The rise of Islamophobia

As the crises of capitalism continue to deepen internationally, so does the movement spread for scapegoating of others. This is not surprising nor is it new. In the 1930’s it was the great lie of the world Jewish conspiracy that was used to stir up hatred and anti-Semitism and today it is xenophobic hatred and irrational fear of Muslims. This is the same method used by the Nazis but now on a different group of innocent victims.

Geert Wilders, leader of the Dutch far right Freedom party, having stirred up racism across Europe, is now turning his attention to America, Canada, France and Germany with his message of racial hatred under the banner of “stop Islam, defend freedom”, in order to supposedly free the western world in some modern day crusade.

According to his party’s latest announcement, the aim is to outlaw immigration into Europe from Muslim countries and banning of sharia law.
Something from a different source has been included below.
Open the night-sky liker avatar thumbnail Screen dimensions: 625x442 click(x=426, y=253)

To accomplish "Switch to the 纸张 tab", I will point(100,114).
Supposedly, this will safeguard all our freedoms but not the freedom from racism, bigotry and the effects of the recession!

A spokesperson for Dutch Muslims, Ayhan Tonca, called on “well-meaning people in Europe to oppose this”. In the mean time, Geert Wilders attempted to distance himself from sections of the far right, such as the BNP, “ the BNP is a party that what ever you think of it, its not my party I think it’s a racist party”, ( Guardian 16/7/10). However he is aiming to construct an alliance “between traditional conservative parties and far right wing groups”.
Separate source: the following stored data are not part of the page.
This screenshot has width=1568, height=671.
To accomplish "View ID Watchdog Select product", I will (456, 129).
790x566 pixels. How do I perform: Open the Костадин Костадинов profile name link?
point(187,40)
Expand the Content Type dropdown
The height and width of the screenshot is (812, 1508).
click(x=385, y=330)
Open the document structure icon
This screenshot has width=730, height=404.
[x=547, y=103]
In his first attempt to gain a foothold in Britain, the united communities of Harrow came out in force last September, in defence of the new mosque, and showed him and his fascist friends of the EDL that they were not welcomed. Their pathetic attempt to return in December was also met with a similar mass mobilisation. Since then, we have seen the EDL attempt violent pogroms, static demonstrations and marches leading to violence across the towns and cities of Britain. Mass counter mobilisations in Tower Hamlets was only the latest example of this race hate message being rejected. They subsequently failed to turn up in Wembley when presented with another promised mass mobilisation on the streets by local anti-fascists.
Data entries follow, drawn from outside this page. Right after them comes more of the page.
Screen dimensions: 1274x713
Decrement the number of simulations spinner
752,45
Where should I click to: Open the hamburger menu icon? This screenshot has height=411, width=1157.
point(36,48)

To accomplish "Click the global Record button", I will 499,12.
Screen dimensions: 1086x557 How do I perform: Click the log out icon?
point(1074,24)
Although the BNP have faced heavy electoral defeats in Barking, Stoke and elsewhere, thanks to the efforts of many thousands of anti-fascists in the UAF, Hope Not Hate and other anti-racist organisations, their vote, along with that of the NF has reached half a million, approx. We can not afford to be complacent.

The banning of minarets in Switzerland and the moves to pass laws heavily penalising Muslim women for wearing the veil or burqa in France and elsewhere, is the latest sign of the spread of Islamophobia. It does not stop there. Racist assaults are on the increase, along with the rise of homophobia. Once an innocent group are identified as a scapegoat, then others feel it is legitimate to carry out physical attacks on people because of their colour, ethnicity or religion.

This is not about defending secularism in some abstract battle against religion. This is about defending democratic rights. Such erosion, if achieved, will then lead to a further attack on workers rights generally. The cry should go out- “We are all Muslims, Jews, Christians, Hindus, Buddhists, atheists, gay, straight, black and white, young and old . We are all workers and we are all anti-racists and anti-fascists.”

The UAF needs to extend the role it has played by urgently convening its postponed AGM to take up this international challenge. The anti-fascist movement internationally needs to co-ordinate its response to such a rising threat and draw on the lessons of both the past and the present in order to ensure that the future remains anti-racist and anti-fascist. The international crisis of capitalism requires an international and united response.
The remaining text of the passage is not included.